Estimating Reserves. Incremental analysis is necessary to determine production rate and estimated ultimate recovery. Existing production data indicates that T30N-R8W, T30N-R7W, T30N-R6W, T29N-R7W, and T29N-R6W are the better areas tested to date (late 2000). For these areas the average Lewis production rate will vary between 100-130 Mscfd with average estimated ultimate recoveries between 300-500 MMscf. Total storage capacity for the Lewis in this fairway is 24 tcf and this value will increase as the play area is expanded.

Hyperbolic decline of the Lewis was not considered when estimating ultimate recovery and production rate from the spinner survey wells. Using incremental decline curve analysis for estimated ultimate recovery is preferred over using the spinner survey data. However, estimated ultimate recovery from incremental decline curve analysis contains uncertainty due to the large variation in initial hyperbolic decline and "n" exponent (hyperbolic constant), and the inherent uncertainty of the base forecast. A Microsoft Excel™/Access™-based type curve model was developed and provides a practical and simple method to evaluate Lewis Shale reserves.

* _Directions_
Can you carry on the Lewis Shale reserves passage from where it stops? The rows that come next are separate material, apart from the Lewis Shale reserves passage.

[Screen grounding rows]
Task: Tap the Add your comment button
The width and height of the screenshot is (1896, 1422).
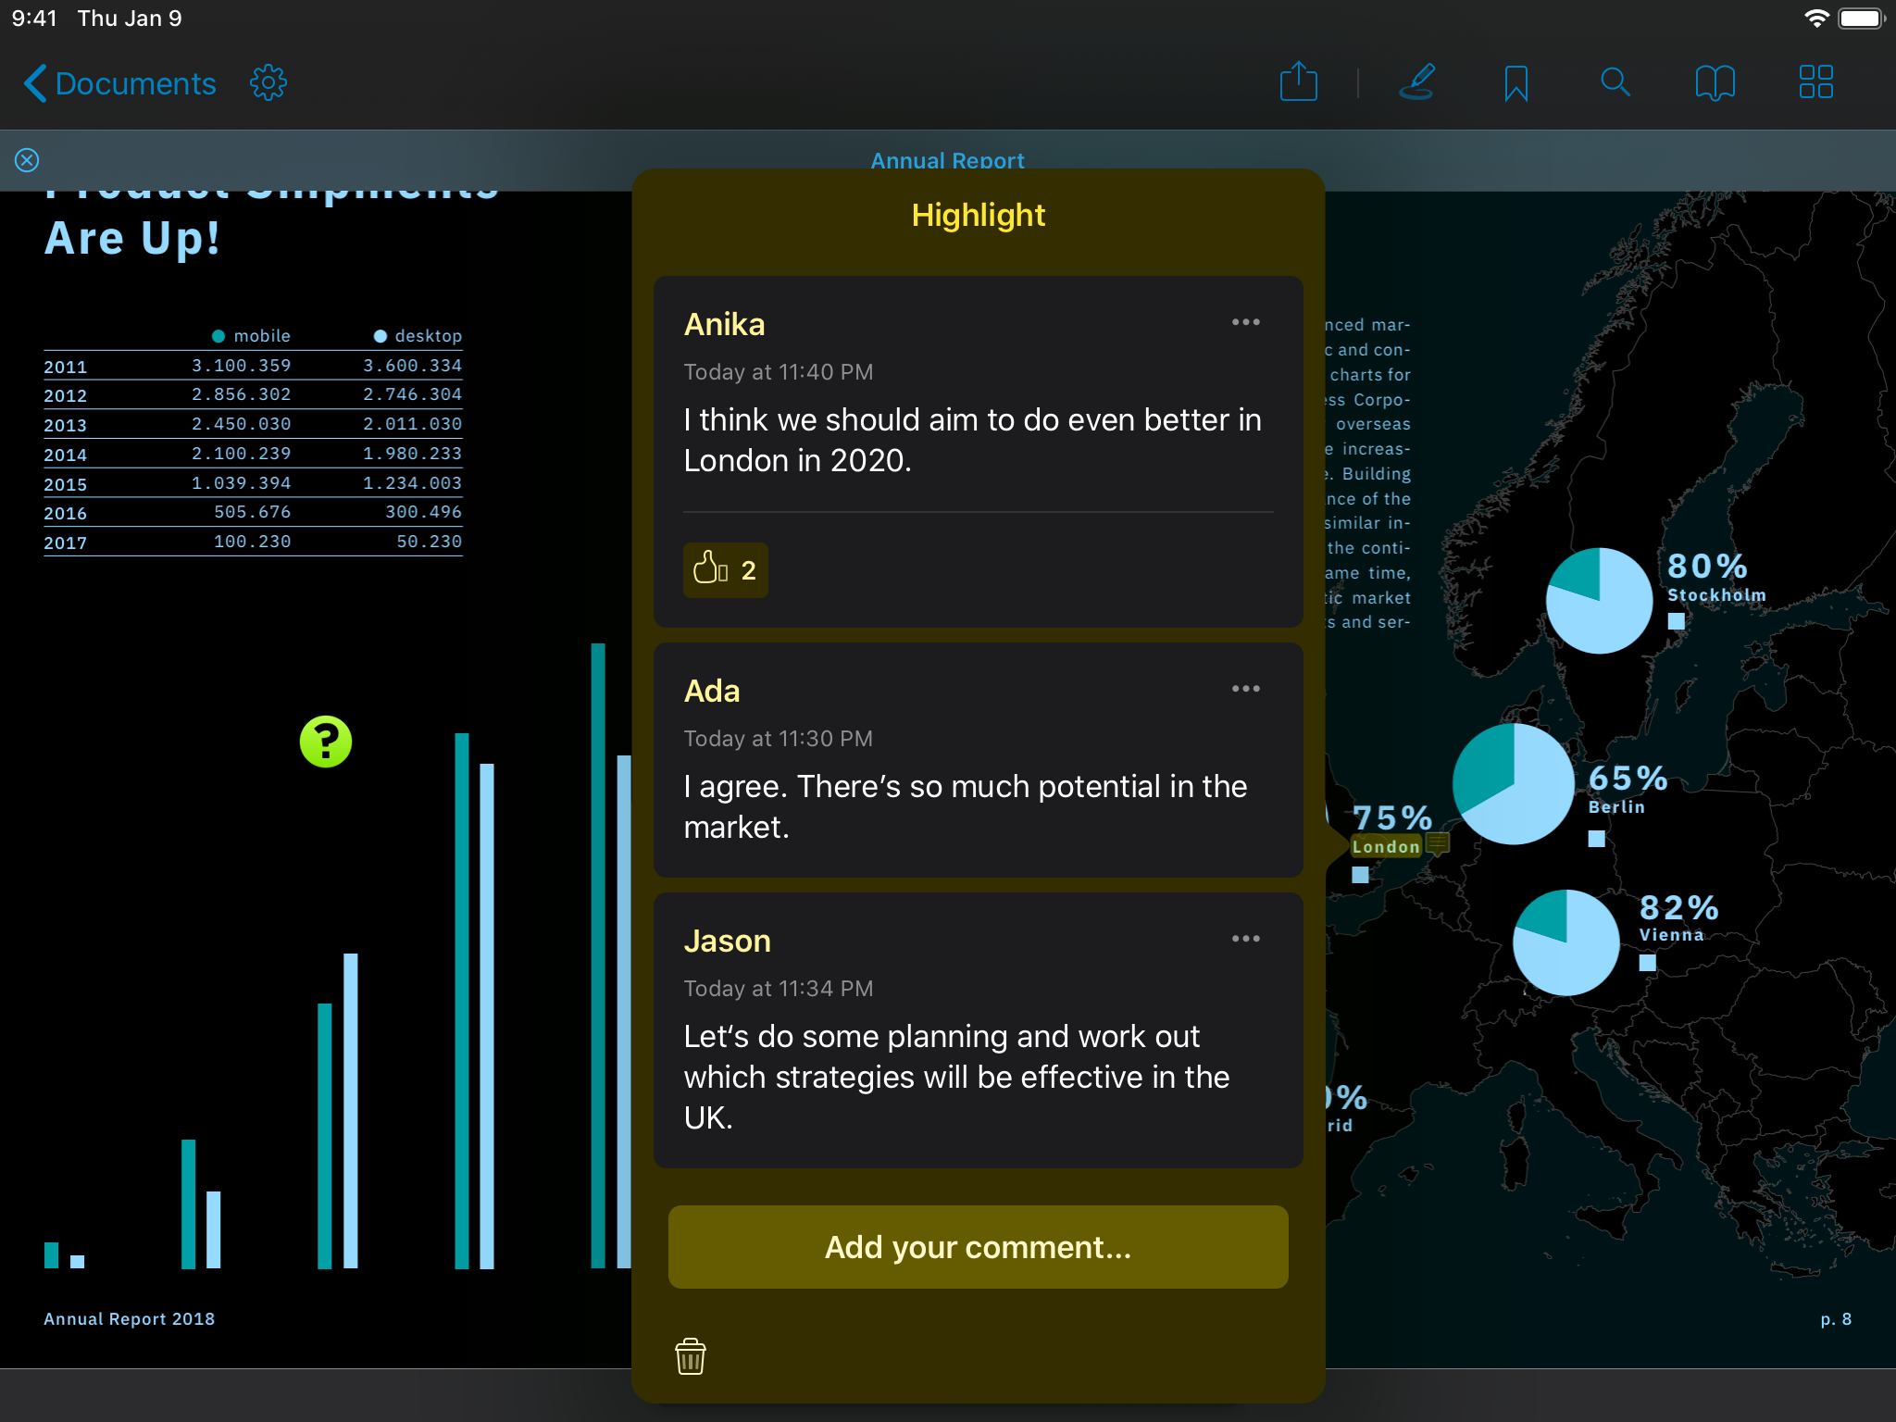Action: tap(978, 1247)
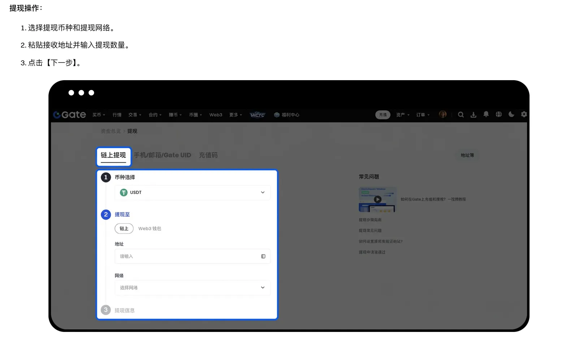Screen dimensions: 578x341
Task: Click the 地址 input field
Action: pos(193,256)
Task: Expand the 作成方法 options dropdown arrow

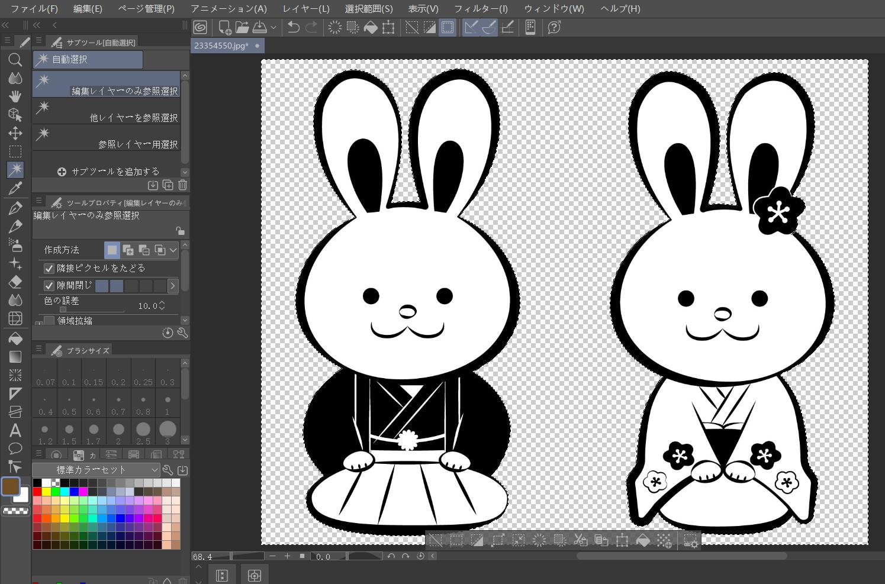Action: coord(173,250)
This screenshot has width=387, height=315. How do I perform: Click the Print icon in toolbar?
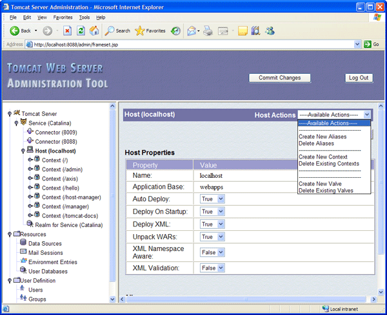[208, 30]
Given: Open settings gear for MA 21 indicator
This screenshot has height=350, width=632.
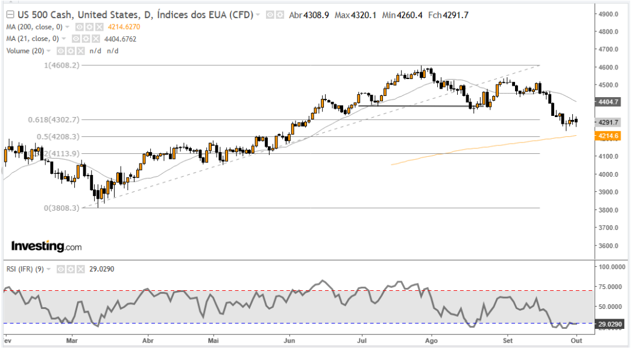Looking at the screenshot, I should point(86,39).
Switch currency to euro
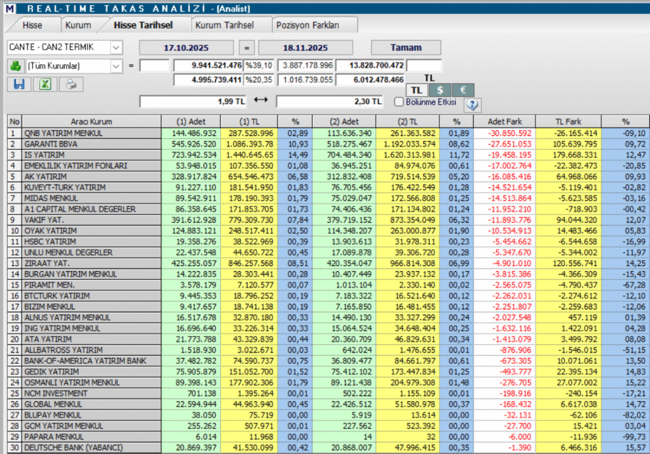The width and height of the screenshot is (650, 454). (x=463, y=90)
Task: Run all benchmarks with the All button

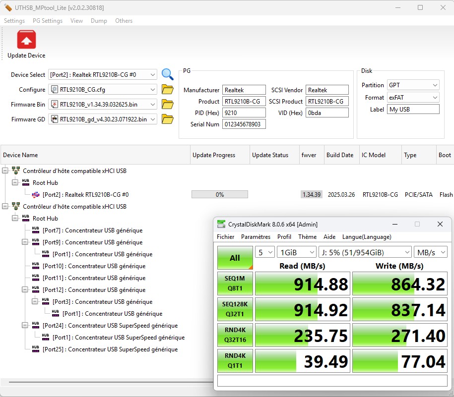Action: click(235, 258)
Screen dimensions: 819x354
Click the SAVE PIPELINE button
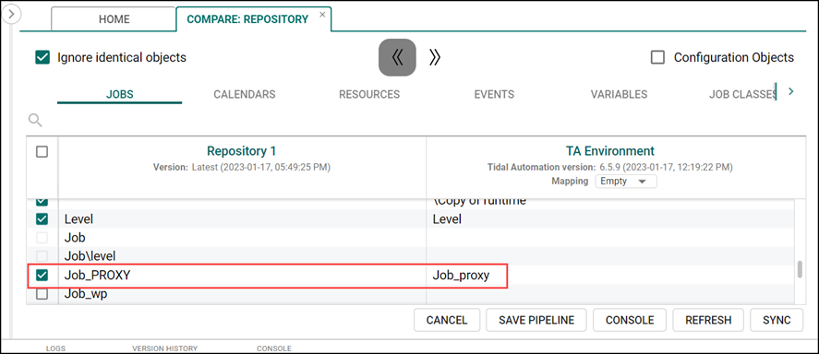[536, 320]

* _Exercise output_
Future Work. To better understand the Lewis resource and to maximize profitability associated with its continued development, the following areas of future work are suggested:

• Perform additional desorption analysis to confirm adsorption isotherms
• Perform additional production testing to quantify recoverable resources
• Acquire additional geoscience input to identify naturally fractured areas
• Continue to improve completion methods to increase recovery factors.
  

CONNECTIONS:

S.R. Bereskin
Tesseract Corporation
2197 Doc Holliday Dr.
Park City, Utah 84060
Phone: 435-645-8499 Fax: 435-645-8896
Email: bereskin@xmission.com

H. Dube, Burlington Resources
G. Christiansen, Burlington Resources 
3401 E 30th St.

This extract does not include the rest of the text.